• _Direction A_
From the records, repeat word for word the lines starting at the line that contains "Viewport: 1200px width, 694px height." and ending with the line that contains "Click the closing price dip before 07-07-2025".

• _Extracted text_

The last five years of the GST journey have been like the samudra manthan that began with the unwanted elements of transition, but slowly yielded the nectar of higher revenues. Many of those who complained about the teething problems of GST perhaps failed to recollect what the indirect tax situation was prior to the implementation of GST: The multiplicity of the Centre and state levies that masked the actual incidence of tax on products, the debilitating effects of the entry tax and the uncertainty of tax rates.
A lot of this improvement can be traced to stricter compliance flowing from three factors. First, denial of input credit to the buyer without the supplier uploading the invoice. Second, the introduction of e-invoicing. And third the introduction of e-waybills for transporters for value exceeding Rs 50,000 per consignment. Another less acknowledged factor is greater coordination between the Central Board of Excise and Customs (CBIC) and Central Board of Direct Taxes (CBDT) in compliance verification. An equally significant achievement is the broad justification of the optimism that GST being the destination-based tax would help in fiscal equity for the augmentation of revenues of the states that consume less.
The micro, small and medium enterprises (MSME) sector has been affected by the GST reforms because the large units have been reluctant to buy from them in the absence of input duty credit. An important measure here would be to amend the law to provide that all units buying from unregistered GST suppliers would have to pay duty on a reverse charge basis. In order to provide greater procedural comfort to the larger units, the provision relating to the issue of e-way bills and other regulatory procedures must be simplified where purchases are from a smaller unit whose turnover is below a threshold. To further incentivise the larger units and encourage them to trade on the TReDS platform, (the institutional mechanism to facilitate the discounting of invoices for MSMEs from corporate buyers through multiple financiers), the Securities and Exchange Board of India (SEBI) can provide higher credit ratings to such units. This will incentivise them to grow.

• _Direction B_
Reproduce a passage from the text on GST verbatim, starting at the words "A lot of this" and stopping after the words "that consume less.".

• _Exercise input_
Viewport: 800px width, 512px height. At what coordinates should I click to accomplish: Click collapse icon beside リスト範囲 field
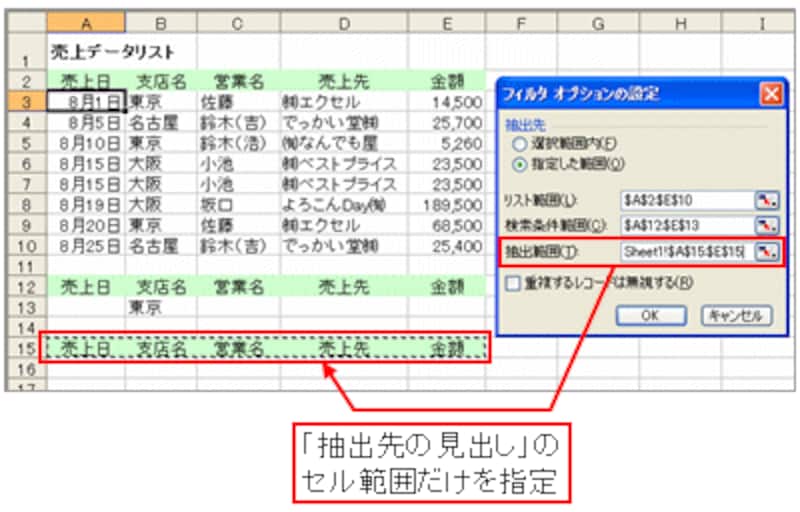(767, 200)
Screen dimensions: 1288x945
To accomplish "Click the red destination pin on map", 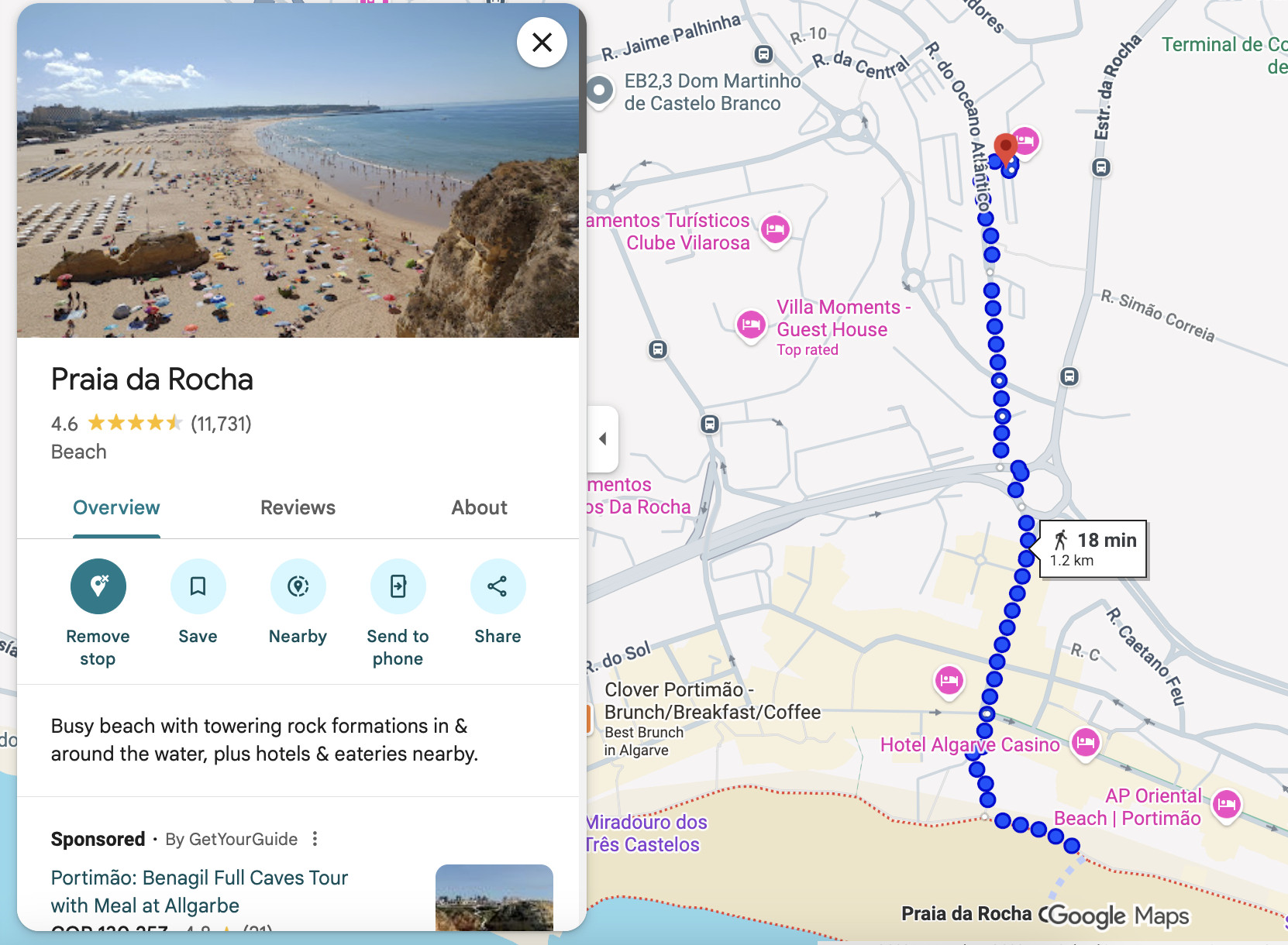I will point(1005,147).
--
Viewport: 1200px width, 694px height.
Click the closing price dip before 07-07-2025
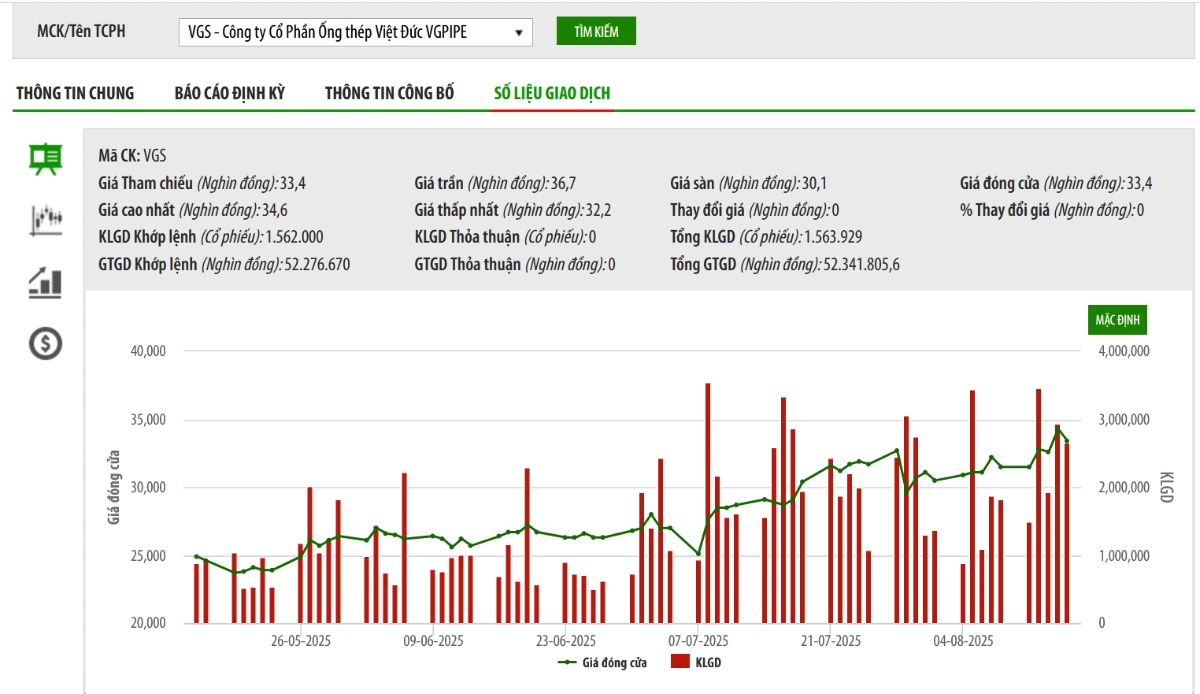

• _Exercise result A_
Viewport: 1200px width, 694px height.
Click the closing price dip before 07-07-2025

• _Exercise result B_
A lot of this improvement can be traced to stricter compliance flowing from three factors. First, denial of input credit to the buyer without the supplier uploading the invoice. Second, the introduction of e-invoicing. And third the introduction of e-waybills for transporters for value exceeding Rs 50,000 per consignment. Another less acknowledged factor is greater coordination between the Central Board of Excise and Customs (CBIC) and Central Board of Direct Taxes (CBDT) in compliance verification. An equally significant achievement is the broad justification of the optimism that GST being the destination-based tax would help in fiscal equity for the augmentation of revenues of the states that consume less.